W3C Declares DRM In-Scope For HTML

FredAndrews writes "The W3C has ruled DRM in-scope for their HTML standard. A lot of big businesses have supported advancing the Encrypted Media Extension, including Google, Microsoft, and Netfix. The BBC calls for a solution with legal sanctions. The EME could well be used to implement a DRM HTML engine. A DRM-enabled web would break a long tradition of the web browser being the User's Agent, and would restrict user choice and control over their security and privacy. There are other applications that can serve the purpose of viewing DRM video content, and I appeal to people to not taint the web standards with DRM but to please use other applications when necessary." Looks like the web is becoming more like Xanadu, but not in a good way.

Reality vs idealism

[Agelmar]

It's so tempting to just sit in the corner and say "DRM is evil, we don't want to taint the web with it" but unfortunately, as is often the case in the real world, we don't get to make decisions in isolation of their consequences. DRM on the web is already a reality, largely using Flash or Silverlight (see e.g. Hulu, Netflix). However, both of these platforms face problems -- Silverlight in particular seems to have a rather uncertain future, Flash availability on tablets and mobile in general is largely non-existant. The poster asks us to "please use other applications when necessary" - is this really a good answer? That is going to lead to even less interoperability, and I would argue it hurts the web at a time when it's already fighting a serious battle against native apps that generally offer developers better control (of UI, no random GC pauses, actual threading models, etc). It's easy to say "DRM will harm the web", it's a bit harder to foresee what the eventualities of telling people "please go away and use native apps" are.

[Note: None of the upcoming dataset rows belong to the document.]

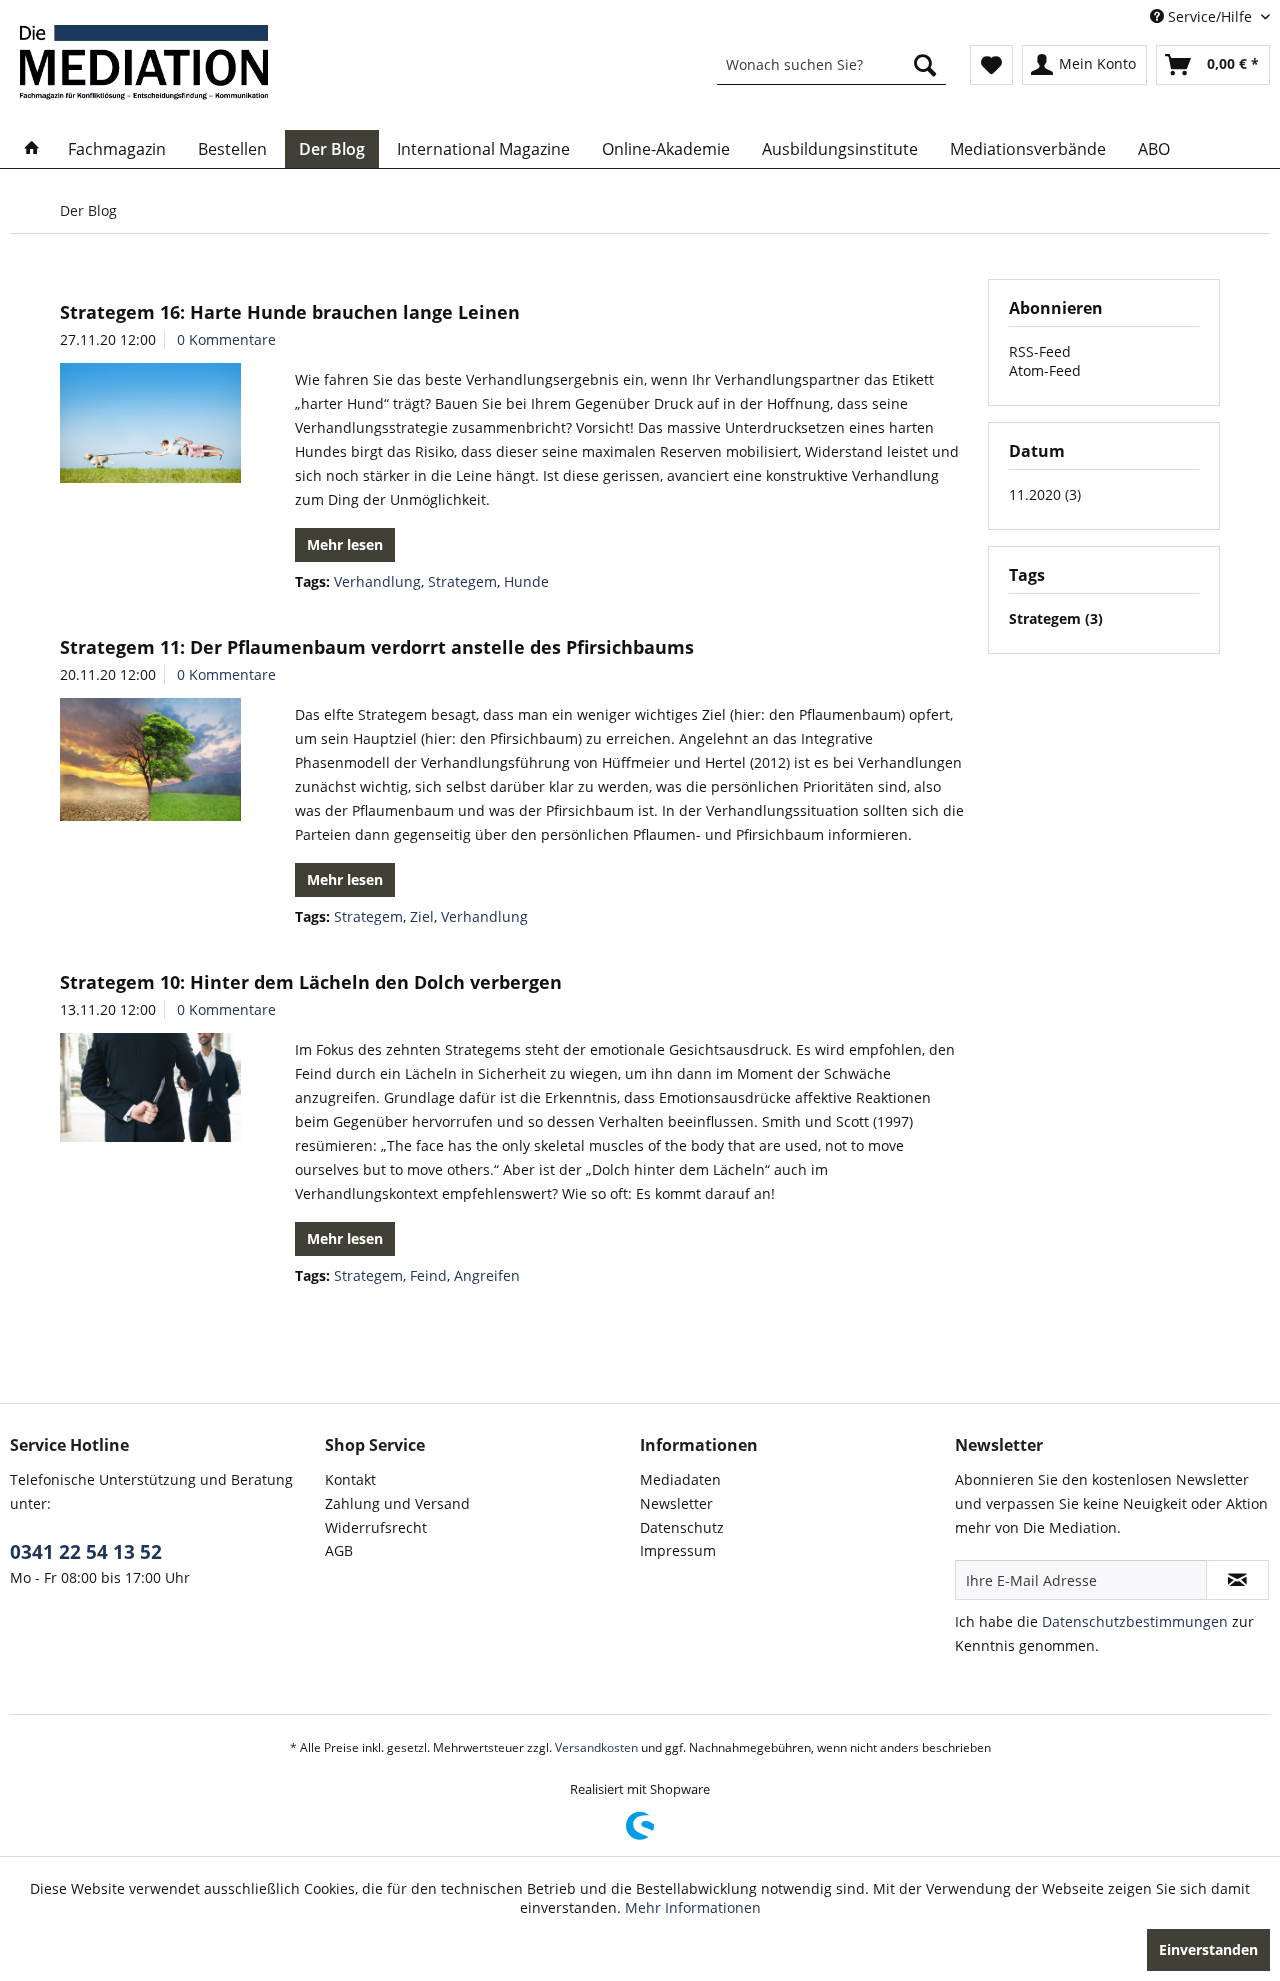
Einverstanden (1208, 1949)
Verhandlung (377, 581)
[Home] (32, 149)
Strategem (462, 581)
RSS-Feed (1040, 351)
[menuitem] (831, 65)
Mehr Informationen (693, 1907)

I expect this is likely not going to be a popular response, but in short please realize that this is not as simple as saying "DRM is bad". Yes, DRM sucks but I'd argue that in the long run, having a hobbled web platform losing out to native apps (see e.g. iOS) is going to suck more.

Re:Reality vs idealism

No. HTML, Hyper Text Markup Language, is a standard for describing documents. It is NOT the place to implement or enforce Digitally Restricted Media(DRM). Other applications already exist for this purpose and new application will also follow that can all be integrated into your HTML document if you insist on using it. But it belongs in an external application, not HTML.

Re:Reality vs idealism

DRM being bad is a not a "idealism". It's not some persons *opinion*. It's not like arguing about whether Inception was a good movie (it was).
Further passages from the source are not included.